We provide a reference architecture and deployment scripts to have matchers running in the AWS cloud.

In order to deploy VAST in the AWS cloud with the Pro image, follow the steps described in the deployment guide.

Architecture

To deploy matchers in the cloud, we need to instantiate two main cloud resources:

  • an SQS queue to reliable store and distribute the matched events
  • a long running Fargate client that will attach to the VAST server and publish the matches to the queue

AWS Architecture

Intended to be replaced by the Fabric

Using SQS here is just a POC. It will be replaced in the near future by the Fabric.

Setup

You first need to setup the base configuration as described in the deployment guide. The only difference is that you should activate the matcher plugin in the .env file:

VAST_CLOUD_PLUGIN = pro,matcher

After updating the config, run:

./vast-cloud deploy

You can then create VAST matchers through the Lambda client:

./vast-cloud vast.lambda-client -c "vast matcher start --mode=exact --match-types=ip feodo"

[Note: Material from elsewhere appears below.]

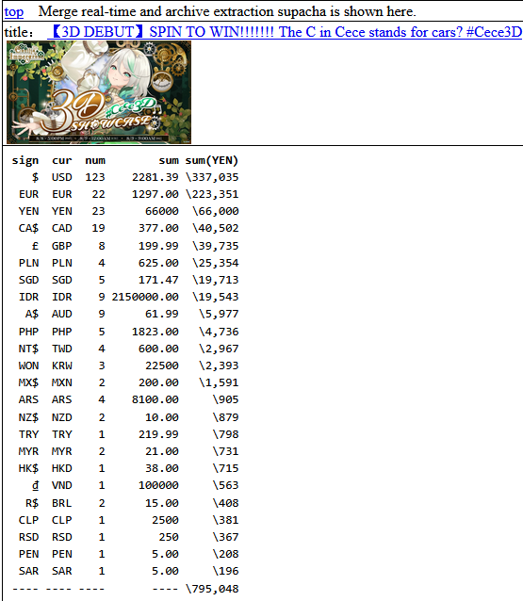Screen dimensions: 523x601
Task: Click the 'num' column header
Action: click(95, 160)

Similarly, you can load indicators into the created matchers.

We provide scripts that create and load matchers from external feeds such as the Feodo Tracker:

./vast-cloud vast.lambda-client -c file://$(pwd)/resources/scripts/matcher/feodo.sh

Note: vast.lambda-client requires an absolute path when running a script from file.

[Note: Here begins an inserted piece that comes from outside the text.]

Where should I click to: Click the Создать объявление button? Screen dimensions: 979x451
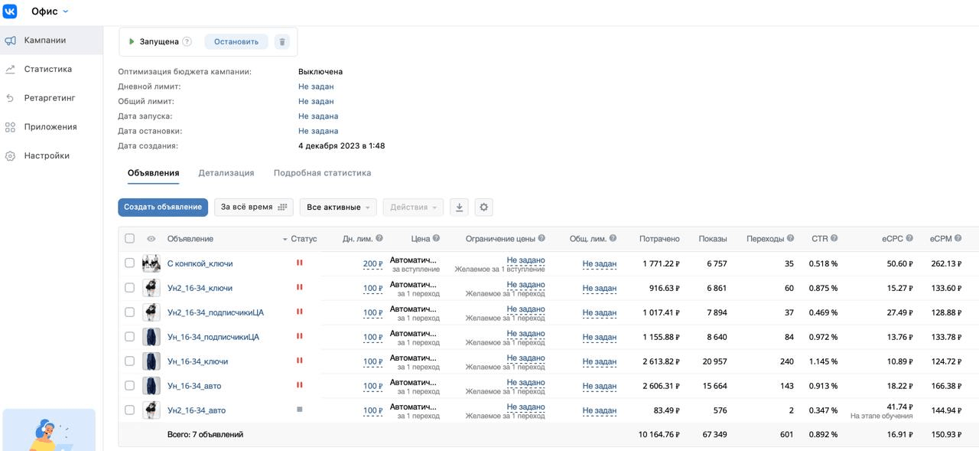[163, 207]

Once the matchers are created, start the matcher client that will publish all matches to the managed queue:

./vast-cloud matcher.start-client

Example usage

Dependencies

To run this example, you need to enable the workbucket and tests cloud plugins then run:

./vast-cloud deploy

The matcher will trigger when events containing the registered IoC are imported to VAST. We provide a flowlogs extract containing traffic that is currently flagged by the Feodo tracker in the test datasets:

./vast-cloud tests.import-data --dataset=flowlogs

You can listen to matched events published on AWS SQS:

./vast-cloud matcher.attach
tip

Matched events are kept in the queue only for a few minutes.